Content starts

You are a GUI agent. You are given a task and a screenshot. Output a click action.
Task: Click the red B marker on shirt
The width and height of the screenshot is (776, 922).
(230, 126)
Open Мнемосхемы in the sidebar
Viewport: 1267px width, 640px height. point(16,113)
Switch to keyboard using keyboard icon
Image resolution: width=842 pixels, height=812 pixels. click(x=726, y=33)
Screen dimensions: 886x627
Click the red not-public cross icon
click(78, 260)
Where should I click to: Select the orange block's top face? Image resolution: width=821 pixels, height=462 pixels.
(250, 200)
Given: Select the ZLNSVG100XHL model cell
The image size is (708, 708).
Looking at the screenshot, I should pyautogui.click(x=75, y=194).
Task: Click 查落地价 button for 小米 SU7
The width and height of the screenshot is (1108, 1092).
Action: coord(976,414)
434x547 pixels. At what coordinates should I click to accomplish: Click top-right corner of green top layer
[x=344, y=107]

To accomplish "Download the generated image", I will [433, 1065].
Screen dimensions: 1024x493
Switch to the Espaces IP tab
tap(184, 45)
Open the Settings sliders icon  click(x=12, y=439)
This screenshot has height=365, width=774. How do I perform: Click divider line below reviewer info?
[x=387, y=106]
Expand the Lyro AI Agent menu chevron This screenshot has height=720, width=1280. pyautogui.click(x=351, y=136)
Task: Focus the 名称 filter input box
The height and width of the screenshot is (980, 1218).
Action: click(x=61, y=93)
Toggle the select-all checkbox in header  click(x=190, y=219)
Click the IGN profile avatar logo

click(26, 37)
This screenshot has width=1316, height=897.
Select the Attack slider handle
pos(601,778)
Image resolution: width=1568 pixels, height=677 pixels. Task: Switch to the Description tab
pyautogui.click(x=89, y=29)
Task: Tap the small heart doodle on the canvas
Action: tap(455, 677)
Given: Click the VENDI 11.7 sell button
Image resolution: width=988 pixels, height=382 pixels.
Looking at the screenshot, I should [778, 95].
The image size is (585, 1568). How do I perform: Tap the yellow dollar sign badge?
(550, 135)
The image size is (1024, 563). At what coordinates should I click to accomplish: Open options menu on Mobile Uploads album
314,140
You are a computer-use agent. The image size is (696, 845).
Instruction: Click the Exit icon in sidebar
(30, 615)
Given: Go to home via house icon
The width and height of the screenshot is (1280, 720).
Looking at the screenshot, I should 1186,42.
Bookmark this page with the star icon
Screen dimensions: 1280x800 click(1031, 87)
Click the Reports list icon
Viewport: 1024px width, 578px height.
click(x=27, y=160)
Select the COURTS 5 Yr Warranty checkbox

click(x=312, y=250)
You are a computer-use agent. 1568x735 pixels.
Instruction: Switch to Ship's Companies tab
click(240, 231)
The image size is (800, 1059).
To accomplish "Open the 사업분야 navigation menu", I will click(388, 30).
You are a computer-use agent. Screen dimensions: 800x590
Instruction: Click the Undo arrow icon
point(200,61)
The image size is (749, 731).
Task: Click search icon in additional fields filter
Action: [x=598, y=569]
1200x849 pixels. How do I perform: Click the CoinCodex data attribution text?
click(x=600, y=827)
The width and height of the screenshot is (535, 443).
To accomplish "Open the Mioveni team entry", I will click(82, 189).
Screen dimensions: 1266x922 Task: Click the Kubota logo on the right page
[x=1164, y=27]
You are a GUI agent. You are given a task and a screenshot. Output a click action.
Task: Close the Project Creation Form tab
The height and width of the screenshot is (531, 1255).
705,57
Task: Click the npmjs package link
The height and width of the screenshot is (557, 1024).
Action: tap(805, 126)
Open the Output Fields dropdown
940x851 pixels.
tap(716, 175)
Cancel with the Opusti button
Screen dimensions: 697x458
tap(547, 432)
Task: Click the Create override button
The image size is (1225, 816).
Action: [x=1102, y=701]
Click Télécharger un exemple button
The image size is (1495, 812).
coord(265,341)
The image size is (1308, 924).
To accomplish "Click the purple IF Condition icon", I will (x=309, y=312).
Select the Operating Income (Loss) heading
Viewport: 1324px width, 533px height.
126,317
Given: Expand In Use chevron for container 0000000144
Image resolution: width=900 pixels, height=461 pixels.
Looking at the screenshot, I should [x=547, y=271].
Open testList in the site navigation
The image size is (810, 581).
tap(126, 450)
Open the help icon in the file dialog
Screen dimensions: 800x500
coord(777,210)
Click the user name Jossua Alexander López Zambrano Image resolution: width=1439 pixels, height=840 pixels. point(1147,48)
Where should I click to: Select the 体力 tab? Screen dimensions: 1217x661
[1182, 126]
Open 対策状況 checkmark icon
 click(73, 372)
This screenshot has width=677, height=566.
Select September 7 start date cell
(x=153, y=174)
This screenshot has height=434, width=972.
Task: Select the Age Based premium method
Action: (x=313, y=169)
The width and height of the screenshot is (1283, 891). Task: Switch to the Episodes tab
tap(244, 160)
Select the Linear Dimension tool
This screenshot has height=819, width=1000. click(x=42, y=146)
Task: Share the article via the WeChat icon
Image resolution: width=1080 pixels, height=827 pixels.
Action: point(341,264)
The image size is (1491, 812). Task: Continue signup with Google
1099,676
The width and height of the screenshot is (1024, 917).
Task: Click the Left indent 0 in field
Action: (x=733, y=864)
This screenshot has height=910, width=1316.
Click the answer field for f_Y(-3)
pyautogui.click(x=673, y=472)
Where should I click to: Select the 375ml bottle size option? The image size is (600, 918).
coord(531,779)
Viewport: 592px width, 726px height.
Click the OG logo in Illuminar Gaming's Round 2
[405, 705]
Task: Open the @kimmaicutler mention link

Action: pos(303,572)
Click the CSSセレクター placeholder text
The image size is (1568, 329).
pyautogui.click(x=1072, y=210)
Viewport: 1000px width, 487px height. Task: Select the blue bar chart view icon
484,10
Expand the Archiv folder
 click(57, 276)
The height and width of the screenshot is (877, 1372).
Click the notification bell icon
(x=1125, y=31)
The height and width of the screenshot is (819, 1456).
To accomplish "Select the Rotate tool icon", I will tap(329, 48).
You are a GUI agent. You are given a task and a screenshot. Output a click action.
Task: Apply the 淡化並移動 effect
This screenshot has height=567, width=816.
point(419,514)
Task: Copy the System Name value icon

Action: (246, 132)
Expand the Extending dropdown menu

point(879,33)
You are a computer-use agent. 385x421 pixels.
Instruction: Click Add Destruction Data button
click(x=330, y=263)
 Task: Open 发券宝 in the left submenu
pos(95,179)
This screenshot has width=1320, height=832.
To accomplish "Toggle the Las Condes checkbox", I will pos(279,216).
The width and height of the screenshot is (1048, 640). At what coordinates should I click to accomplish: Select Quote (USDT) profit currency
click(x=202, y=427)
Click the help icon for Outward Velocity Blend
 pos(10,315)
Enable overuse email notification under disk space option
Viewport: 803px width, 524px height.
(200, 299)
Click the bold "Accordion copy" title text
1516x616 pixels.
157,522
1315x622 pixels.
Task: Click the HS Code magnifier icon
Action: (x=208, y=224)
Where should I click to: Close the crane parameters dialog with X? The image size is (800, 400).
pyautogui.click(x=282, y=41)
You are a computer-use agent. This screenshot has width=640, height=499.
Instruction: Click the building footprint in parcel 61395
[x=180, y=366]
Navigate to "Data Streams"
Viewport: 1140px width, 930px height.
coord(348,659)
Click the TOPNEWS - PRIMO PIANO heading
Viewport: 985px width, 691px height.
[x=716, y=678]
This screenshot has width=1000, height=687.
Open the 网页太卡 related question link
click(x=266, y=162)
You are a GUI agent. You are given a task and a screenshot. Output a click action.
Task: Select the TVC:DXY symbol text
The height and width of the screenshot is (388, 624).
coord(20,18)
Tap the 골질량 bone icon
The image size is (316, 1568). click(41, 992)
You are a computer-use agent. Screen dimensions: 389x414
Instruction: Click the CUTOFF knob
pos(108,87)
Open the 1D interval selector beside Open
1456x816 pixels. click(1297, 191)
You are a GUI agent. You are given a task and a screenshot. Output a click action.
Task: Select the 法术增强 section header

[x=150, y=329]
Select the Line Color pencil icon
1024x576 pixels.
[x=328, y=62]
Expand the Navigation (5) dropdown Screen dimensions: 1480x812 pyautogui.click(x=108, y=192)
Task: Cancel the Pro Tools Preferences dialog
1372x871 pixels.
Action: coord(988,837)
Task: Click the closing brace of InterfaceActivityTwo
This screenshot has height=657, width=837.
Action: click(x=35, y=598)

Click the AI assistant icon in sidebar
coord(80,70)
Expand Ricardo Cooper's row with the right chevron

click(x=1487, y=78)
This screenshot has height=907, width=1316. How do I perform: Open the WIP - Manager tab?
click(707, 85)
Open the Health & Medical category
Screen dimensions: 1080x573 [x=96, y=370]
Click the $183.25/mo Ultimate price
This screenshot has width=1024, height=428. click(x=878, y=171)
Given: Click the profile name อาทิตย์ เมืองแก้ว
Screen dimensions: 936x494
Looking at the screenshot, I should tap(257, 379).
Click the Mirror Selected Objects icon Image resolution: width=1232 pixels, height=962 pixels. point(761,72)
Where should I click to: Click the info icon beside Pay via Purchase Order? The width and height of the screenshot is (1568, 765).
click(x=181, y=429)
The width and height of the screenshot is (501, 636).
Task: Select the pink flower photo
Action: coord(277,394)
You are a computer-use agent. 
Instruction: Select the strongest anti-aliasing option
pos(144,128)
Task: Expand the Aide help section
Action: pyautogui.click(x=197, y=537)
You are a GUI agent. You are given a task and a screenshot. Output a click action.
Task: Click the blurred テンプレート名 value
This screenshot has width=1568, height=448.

Content ends

From the records above, copy only the lines starting with the line that holds "Open Мнемосхемы in the sidebar" and going on through the line that holds "Screen dimensions: 886x627", exactly as written.

FINISHED TASK:
Open Мнемосхемы in the sidebar
Viewport: 1267px width, 640px height. point(16,113)
Switch to keyboard using keyboard icon
Image resolution: width=842 pixels, height=812 pixels. click(x=726, y=33)
Screen dimensions: 886x627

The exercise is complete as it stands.